## [CHALLENGE]
Turn the material below, starting at the line containing "How do I perform: Open Settings" and ending at the line containing "Add a 超链接 hyperlink", into a JSON list of strings with one string per line and no blank lines. Leave the pictures out.

╭─ SUPPLIED RECORDS

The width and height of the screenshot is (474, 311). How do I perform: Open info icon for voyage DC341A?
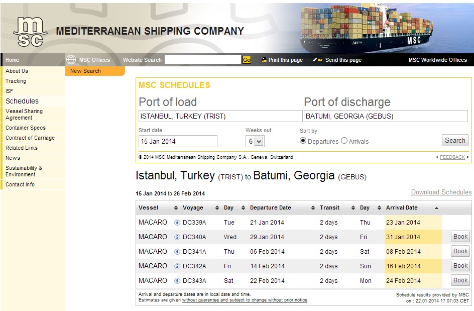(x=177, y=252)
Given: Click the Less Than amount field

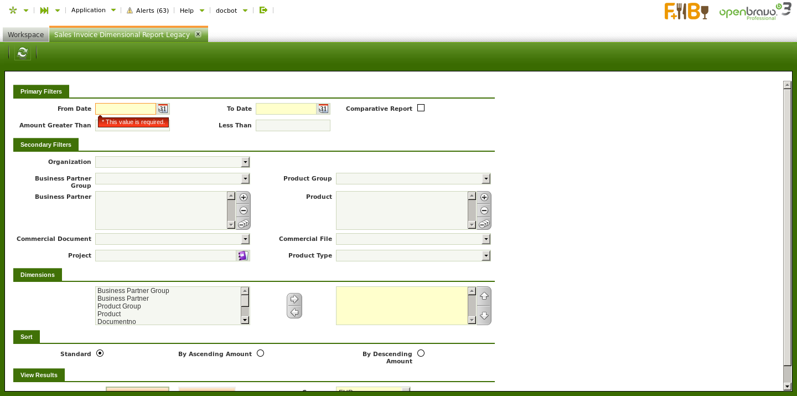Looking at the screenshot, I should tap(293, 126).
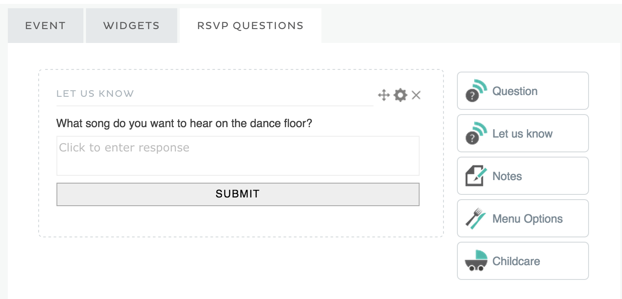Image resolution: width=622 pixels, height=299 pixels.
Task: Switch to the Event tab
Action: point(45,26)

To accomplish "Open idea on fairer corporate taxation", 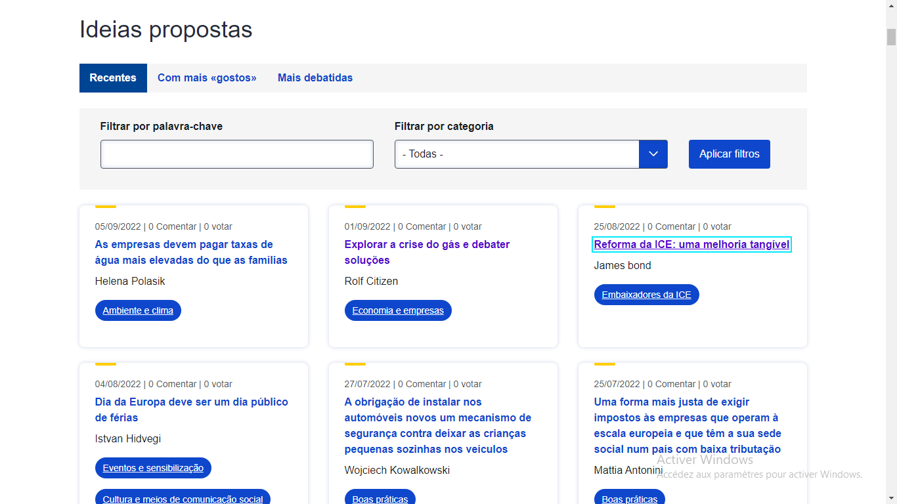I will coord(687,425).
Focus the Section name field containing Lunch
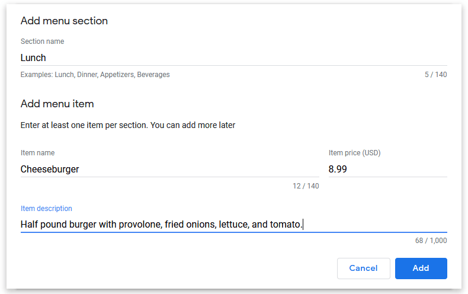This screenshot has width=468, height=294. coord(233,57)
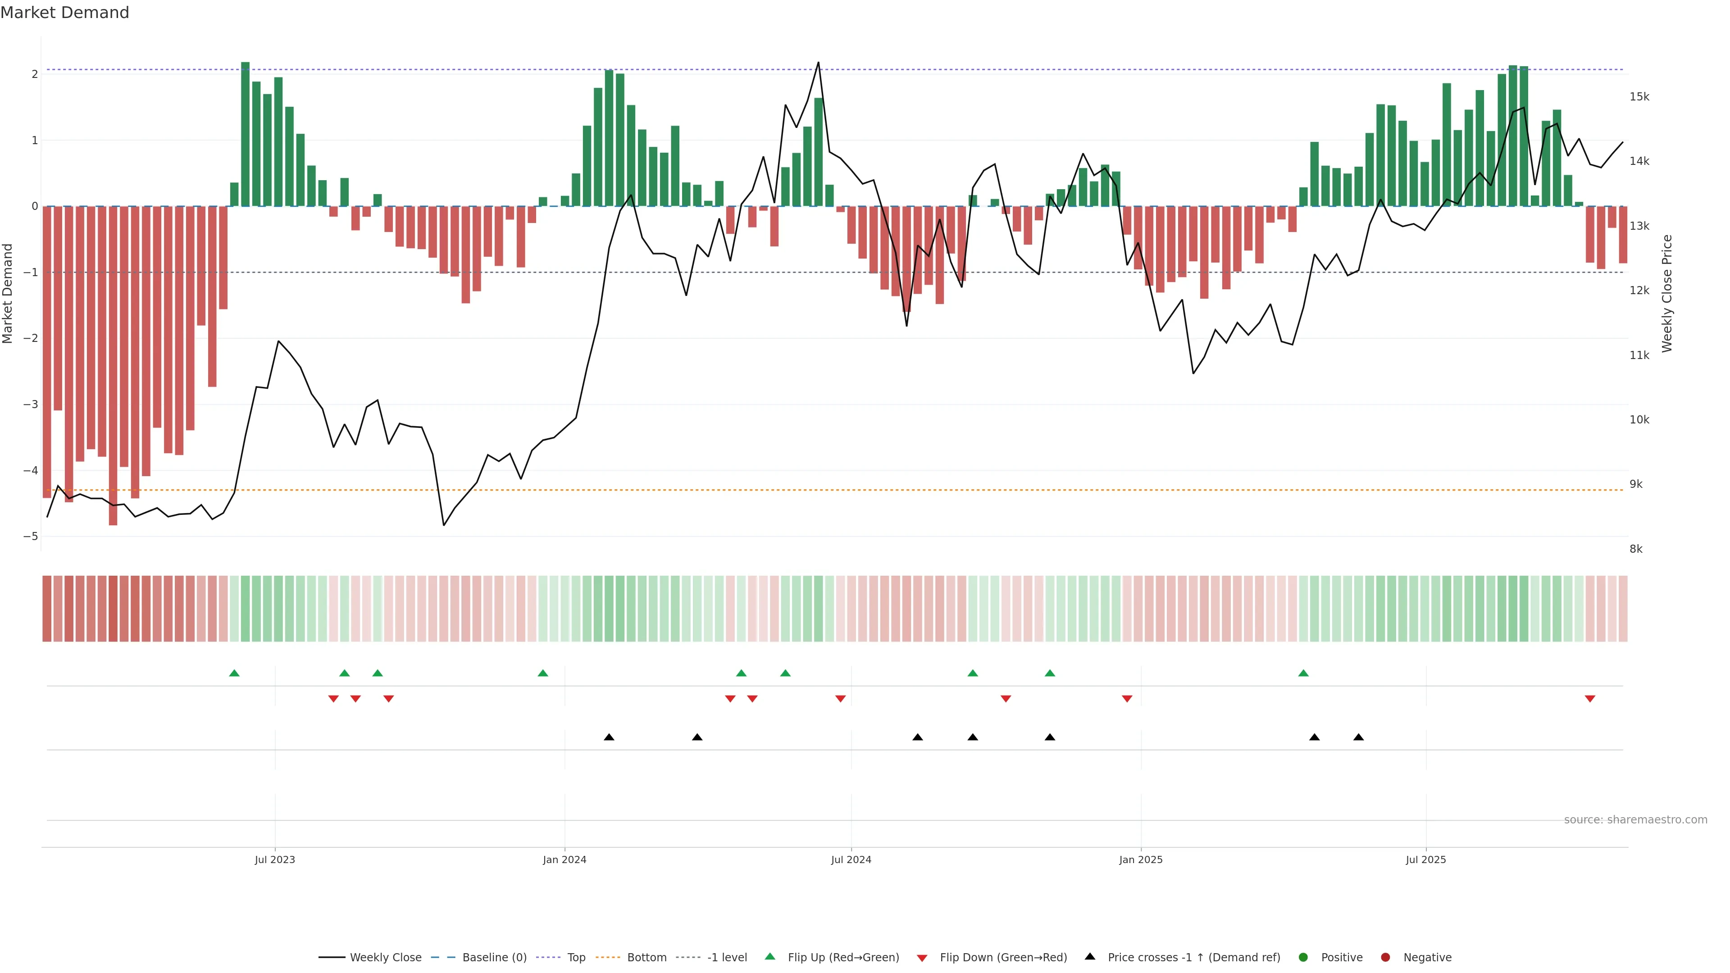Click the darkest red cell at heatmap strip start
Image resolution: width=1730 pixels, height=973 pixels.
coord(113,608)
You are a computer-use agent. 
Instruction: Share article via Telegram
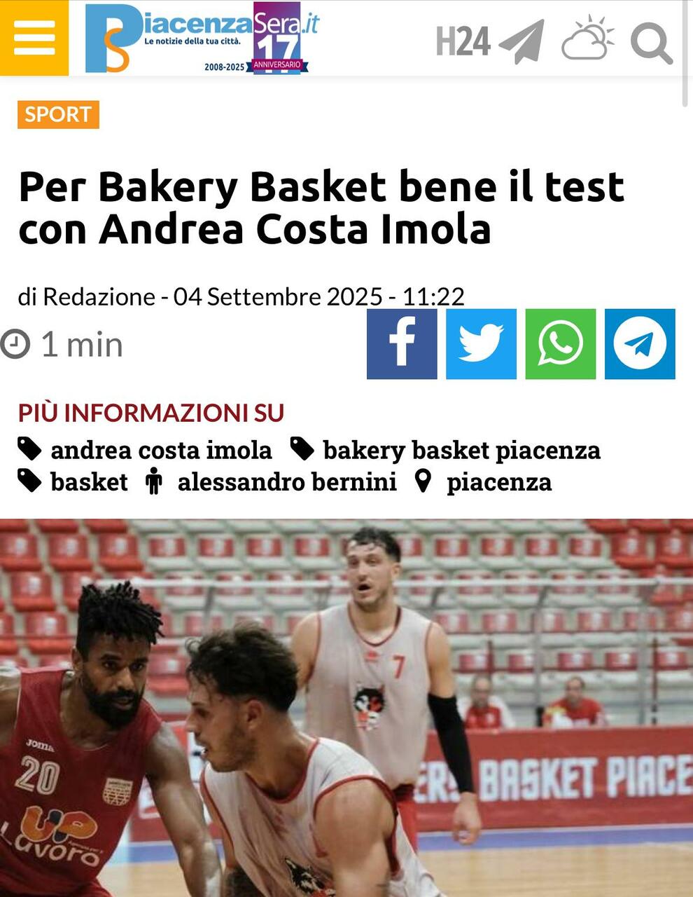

╰─
╭─ SUPPLIED RECORDS

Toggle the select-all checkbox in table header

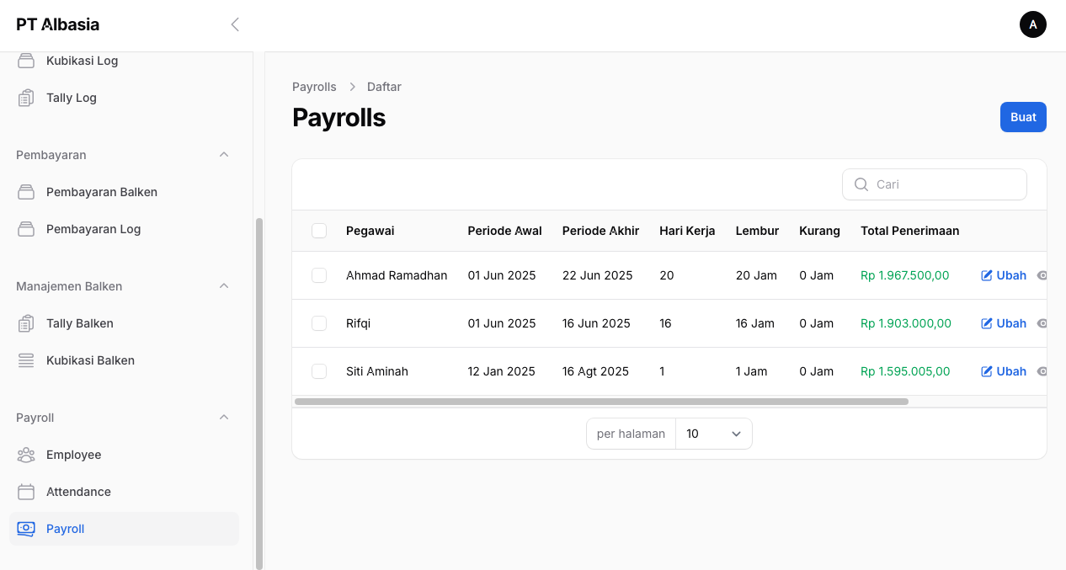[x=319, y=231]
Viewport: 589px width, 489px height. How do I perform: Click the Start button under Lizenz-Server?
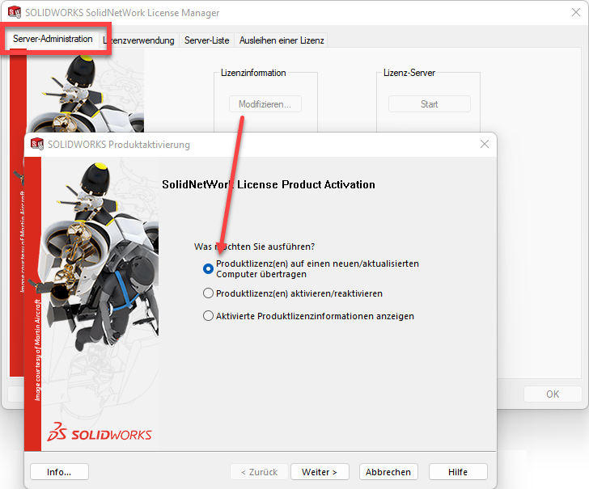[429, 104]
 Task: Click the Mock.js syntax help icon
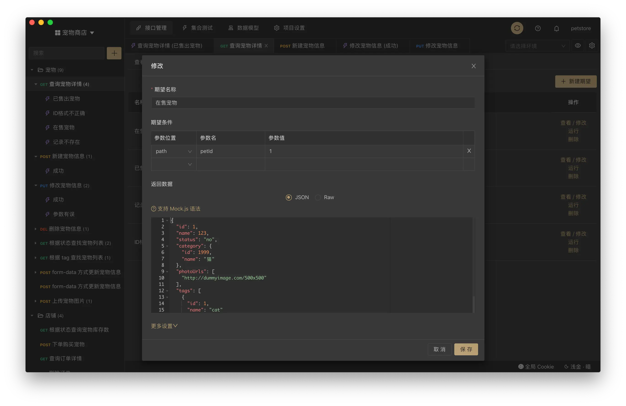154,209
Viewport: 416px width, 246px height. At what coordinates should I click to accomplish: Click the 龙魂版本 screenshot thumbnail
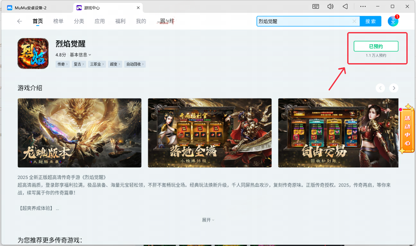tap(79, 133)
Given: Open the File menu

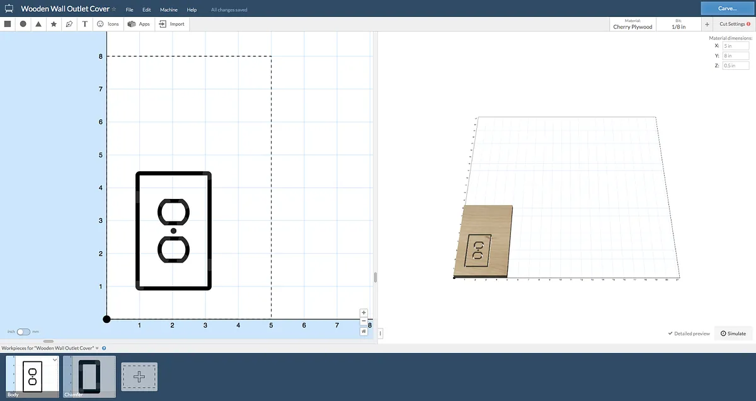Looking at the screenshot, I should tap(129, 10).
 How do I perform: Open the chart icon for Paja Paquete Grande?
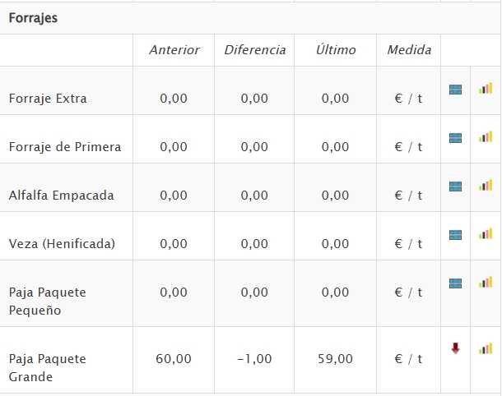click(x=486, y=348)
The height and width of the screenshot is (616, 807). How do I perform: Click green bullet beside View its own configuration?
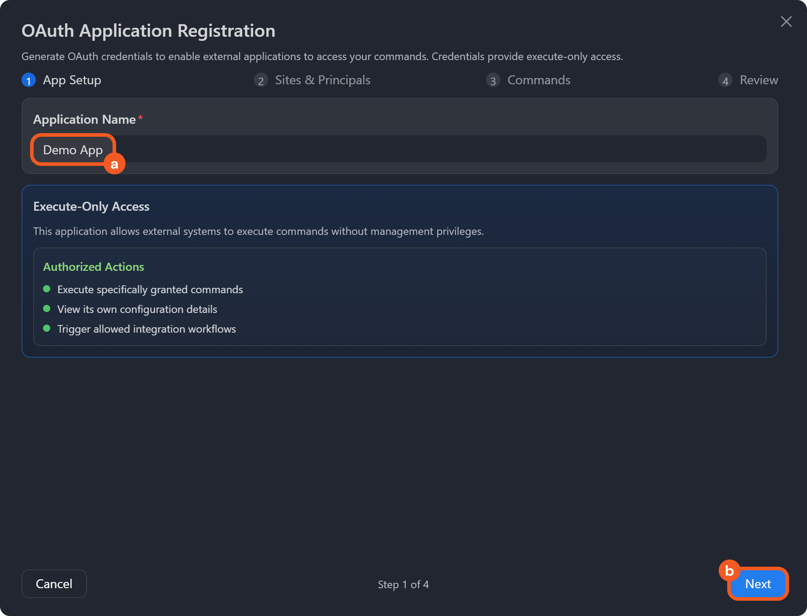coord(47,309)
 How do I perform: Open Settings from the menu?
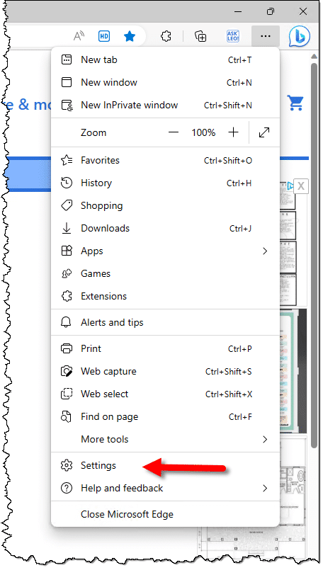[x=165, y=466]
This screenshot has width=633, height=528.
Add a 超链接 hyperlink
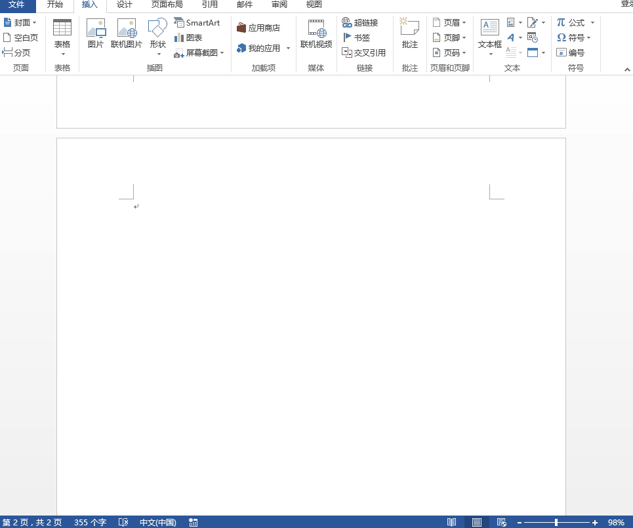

╰─

## [SOLUTION FOR THIS PROBLEM]
[
  " How do I perform: Open Settings from the menu?",
  "[x=165, y=466]",
  "This screenshot has width=633, height=528.",
  "Add a 超链接 hyperlink"
]